Go line by line through the entries below and copy those containing the string "computer".

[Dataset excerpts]
<<<<
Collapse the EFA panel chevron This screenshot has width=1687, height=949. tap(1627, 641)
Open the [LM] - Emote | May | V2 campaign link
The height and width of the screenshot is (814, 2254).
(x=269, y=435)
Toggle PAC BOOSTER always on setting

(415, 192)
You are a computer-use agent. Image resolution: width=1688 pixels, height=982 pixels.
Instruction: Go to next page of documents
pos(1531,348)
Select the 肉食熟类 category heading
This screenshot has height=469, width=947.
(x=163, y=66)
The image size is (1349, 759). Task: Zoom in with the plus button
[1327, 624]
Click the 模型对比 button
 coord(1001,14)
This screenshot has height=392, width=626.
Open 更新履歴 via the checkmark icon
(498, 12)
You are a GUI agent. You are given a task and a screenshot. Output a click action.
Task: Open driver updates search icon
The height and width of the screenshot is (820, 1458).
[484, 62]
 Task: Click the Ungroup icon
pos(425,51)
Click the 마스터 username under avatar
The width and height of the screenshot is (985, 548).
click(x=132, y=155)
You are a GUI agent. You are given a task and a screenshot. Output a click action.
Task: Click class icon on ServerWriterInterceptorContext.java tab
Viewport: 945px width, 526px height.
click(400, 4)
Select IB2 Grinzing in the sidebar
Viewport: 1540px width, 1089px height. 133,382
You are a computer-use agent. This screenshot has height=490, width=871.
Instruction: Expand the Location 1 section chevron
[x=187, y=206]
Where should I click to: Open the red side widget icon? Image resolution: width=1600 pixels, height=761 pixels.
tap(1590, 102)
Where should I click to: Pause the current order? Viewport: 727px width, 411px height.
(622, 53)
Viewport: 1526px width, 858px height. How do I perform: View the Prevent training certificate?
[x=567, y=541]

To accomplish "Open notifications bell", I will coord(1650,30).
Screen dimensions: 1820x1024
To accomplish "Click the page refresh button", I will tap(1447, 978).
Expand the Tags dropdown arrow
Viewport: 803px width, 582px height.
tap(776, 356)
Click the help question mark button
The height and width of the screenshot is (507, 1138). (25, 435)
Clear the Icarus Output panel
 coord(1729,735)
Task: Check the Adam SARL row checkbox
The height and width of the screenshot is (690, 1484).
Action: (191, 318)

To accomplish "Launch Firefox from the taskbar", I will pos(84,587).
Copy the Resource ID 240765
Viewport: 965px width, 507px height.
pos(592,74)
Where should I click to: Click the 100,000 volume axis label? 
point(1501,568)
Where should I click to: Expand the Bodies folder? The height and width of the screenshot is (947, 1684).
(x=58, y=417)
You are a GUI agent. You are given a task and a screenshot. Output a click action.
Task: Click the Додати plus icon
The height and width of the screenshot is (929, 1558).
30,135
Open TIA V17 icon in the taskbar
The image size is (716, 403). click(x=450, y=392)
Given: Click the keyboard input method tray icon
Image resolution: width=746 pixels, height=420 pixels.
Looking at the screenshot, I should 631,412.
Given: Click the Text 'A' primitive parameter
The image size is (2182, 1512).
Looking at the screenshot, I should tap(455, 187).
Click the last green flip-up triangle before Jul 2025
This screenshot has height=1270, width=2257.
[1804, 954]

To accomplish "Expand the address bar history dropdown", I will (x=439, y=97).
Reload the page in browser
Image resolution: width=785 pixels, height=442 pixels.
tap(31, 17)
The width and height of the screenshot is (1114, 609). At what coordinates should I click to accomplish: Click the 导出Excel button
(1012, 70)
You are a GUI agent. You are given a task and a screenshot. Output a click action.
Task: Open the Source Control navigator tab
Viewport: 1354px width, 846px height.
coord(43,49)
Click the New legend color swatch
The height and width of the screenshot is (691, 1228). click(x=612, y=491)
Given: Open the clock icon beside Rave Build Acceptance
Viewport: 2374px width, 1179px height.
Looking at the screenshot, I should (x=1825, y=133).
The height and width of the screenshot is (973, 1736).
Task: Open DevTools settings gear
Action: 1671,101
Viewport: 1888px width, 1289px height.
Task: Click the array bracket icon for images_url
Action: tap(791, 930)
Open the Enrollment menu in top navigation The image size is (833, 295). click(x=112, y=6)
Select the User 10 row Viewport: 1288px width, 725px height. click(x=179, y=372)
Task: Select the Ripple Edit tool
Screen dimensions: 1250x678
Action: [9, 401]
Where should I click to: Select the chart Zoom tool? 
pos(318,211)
>>>>
Output of the task:
You are a computer-use agent. Image resolution: width=1688 pixels, height=982 pixels.
You are a computer-use agent. This screenshot has height=490, width=871.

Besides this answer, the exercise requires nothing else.